Your task. Please pick out every line of the records below that contains the string "pixels", matching case, and copy each one.

Data entries.
□ □ □

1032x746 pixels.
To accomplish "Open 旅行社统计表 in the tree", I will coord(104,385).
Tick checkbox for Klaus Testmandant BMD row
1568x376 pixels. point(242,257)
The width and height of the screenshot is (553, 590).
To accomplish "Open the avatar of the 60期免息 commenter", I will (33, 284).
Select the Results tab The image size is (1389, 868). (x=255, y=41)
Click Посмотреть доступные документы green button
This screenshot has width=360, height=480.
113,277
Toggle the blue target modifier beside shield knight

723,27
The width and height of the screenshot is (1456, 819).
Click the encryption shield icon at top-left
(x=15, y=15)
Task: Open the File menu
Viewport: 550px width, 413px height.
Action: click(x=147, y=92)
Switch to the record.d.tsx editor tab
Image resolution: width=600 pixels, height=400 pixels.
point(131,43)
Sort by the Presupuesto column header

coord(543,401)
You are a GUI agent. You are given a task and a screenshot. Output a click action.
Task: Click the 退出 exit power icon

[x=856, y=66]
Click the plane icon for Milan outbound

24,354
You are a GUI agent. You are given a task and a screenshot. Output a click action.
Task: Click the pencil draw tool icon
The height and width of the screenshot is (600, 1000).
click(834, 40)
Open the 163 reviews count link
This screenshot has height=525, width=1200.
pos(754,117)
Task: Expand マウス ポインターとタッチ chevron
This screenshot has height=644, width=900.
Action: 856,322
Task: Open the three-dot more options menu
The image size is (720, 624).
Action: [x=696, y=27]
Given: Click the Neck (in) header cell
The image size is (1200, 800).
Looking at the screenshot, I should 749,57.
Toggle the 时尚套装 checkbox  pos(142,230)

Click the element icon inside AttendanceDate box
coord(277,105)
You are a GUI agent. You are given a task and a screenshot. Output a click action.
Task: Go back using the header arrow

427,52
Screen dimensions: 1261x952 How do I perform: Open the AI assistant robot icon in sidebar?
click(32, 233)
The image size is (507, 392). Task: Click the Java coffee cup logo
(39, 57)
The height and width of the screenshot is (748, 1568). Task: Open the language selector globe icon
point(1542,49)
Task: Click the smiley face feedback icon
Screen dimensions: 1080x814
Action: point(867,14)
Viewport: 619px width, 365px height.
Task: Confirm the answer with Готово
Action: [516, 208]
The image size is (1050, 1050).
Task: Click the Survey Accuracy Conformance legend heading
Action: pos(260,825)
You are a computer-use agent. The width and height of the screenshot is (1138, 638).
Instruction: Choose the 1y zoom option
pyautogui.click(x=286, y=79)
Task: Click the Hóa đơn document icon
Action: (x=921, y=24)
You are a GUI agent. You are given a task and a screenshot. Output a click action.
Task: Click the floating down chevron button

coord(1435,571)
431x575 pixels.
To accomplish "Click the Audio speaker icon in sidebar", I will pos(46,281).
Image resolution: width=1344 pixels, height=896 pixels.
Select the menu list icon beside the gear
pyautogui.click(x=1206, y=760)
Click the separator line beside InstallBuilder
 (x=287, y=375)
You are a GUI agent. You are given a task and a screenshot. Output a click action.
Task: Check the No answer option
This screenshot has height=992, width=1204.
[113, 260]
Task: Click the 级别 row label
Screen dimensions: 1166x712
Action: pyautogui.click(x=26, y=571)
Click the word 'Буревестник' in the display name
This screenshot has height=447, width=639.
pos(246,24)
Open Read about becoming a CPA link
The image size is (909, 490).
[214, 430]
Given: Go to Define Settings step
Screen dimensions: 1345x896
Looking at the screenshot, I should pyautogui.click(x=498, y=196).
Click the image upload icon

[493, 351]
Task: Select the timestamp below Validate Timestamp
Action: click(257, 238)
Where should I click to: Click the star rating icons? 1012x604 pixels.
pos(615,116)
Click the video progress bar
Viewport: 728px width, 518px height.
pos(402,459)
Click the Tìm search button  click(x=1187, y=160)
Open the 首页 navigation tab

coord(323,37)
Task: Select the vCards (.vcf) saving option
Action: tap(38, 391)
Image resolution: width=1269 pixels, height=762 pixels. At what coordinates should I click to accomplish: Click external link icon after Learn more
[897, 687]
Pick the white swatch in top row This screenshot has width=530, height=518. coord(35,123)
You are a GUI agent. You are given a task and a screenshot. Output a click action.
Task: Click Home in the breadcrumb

□ □ □

Completed exercise.
1032x746 pixels.
1568x376 pixels. point(242,257)
Image resolution: width=600 pixels, height=400 pixels.
431x575 pixels.
Image resolution: width=1344 pixels, height=896 pixels.
Where should I click to: Click the star rating icons? 1012x604 pixels.
Image resolution: width=1269 pixels, height=762 pixels. At what coordinates should I click to accomplish: Click external link icon after Learn more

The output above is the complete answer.